As sementes, e as folhas na sua fase emergente, são muito tóxicas para o gado e animais domésticos, principalmente porcos e cavalos. Contudo, a não ser que os animais sejam obrigados a pastar onde esta planta exista em abundância, não é grande motivo de preocupação pois as folhas não agradam ao paladar dos animais e as sementes, encerradas num invólucro rígido e cheio de picos, também não são apelativas. A toxicidade das folhas desvanece-se à medida que se desenvolvem e aumentam de tamanho, embora o mesmo não aconteça com a secagem.

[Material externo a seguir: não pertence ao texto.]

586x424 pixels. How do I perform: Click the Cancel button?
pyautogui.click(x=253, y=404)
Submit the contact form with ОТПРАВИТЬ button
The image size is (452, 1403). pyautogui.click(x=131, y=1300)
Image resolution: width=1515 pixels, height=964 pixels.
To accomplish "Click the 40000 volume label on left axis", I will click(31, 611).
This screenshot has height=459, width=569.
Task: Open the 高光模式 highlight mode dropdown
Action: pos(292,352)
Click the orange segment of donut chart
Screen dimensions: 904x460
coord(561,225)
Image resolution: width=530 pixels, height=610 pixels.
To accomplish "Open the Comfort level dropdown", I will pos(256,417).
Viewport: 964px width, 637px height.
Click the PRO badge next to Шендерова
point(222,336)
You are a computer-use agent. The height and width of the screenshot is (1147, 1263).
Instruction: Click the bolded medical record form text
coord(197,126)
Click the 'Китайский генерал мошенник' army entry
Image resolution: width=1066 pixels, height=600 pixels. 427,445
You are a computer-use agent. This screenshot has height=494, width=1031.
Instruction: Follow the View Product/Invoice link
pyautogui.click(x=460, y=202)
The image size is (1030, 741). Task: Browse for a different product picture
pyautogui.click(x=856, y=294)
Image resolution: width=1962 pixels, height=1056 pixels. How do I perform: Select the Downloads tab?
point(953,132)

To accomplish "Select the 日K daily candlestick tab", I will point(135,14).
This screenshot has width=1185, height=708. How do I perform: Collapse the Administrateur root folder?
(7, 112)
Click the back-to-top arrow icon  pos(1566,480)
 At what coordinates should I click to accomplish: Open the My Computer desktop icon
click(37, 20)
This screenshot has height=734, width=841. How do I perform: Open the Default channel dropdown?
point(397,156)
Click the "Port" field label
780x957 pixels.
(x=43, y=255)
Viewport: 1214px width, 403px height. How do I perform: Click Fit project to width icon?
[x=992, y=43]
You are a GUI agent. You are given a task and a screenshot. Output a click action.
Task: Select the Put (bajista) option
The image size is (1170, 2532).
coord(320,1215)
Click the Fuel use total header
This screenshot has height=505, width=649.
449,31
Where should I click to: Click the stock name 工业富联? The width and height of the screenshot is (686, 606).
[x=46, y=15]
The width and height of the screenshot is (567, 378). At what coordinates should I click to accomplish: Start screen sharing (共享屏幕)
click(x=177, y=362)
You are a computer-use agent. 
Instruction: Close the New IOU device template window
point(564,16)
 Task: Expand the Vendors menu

Xanthium spinosum já foi muito usada em medicina caseira, sobretudo pelos índios da América do Sul, por presumíveis efeitos benéficos contra alguns tipos de cancro, diabetes e cardiopatias. 
Entretanto, foram efetuados estudos e experiências “in vivo”  e “in vitro” sobre as diferentes atividades farmacológicas e fitoquímicas desta planta, os quais demonstraram propriedades analgésicas, anti-inflamatórias, antiartríticas, antiangiogénese e antivírus. São, no entanto, necessárias mais experiências para explorar o potencial terapêutico em termos de utilidade clínica.

Xanthium spinosum pertence ao género Xanthium, assim denominado pelo botânico francês Tournefort (1656-1708),  cujo trabalho foi aperfeiçoado por Lineu. Lineu aproveitou o nome genérico Xanthium em "Species Plantarum" (1753) no qual incluiu duas espécies, Xanthium spinosum e Xanthium strumarium. Desde então algumas 30 espécies foram descritas e incluídas neste género. Ora, dá-se o caso de Xanthium strumarium - que cresce um pouco por todo o mundo e também em Portugal - ser uma planta extremamente variável em termos de hábito, forma e tamanho dos frutos e reação a fatores do meio ambiente. Assim, as numerosas espécies apresentadas como espécies diferentes poderão, segundo alguns botânicos, não passar de variantes de Xanthium strumarium.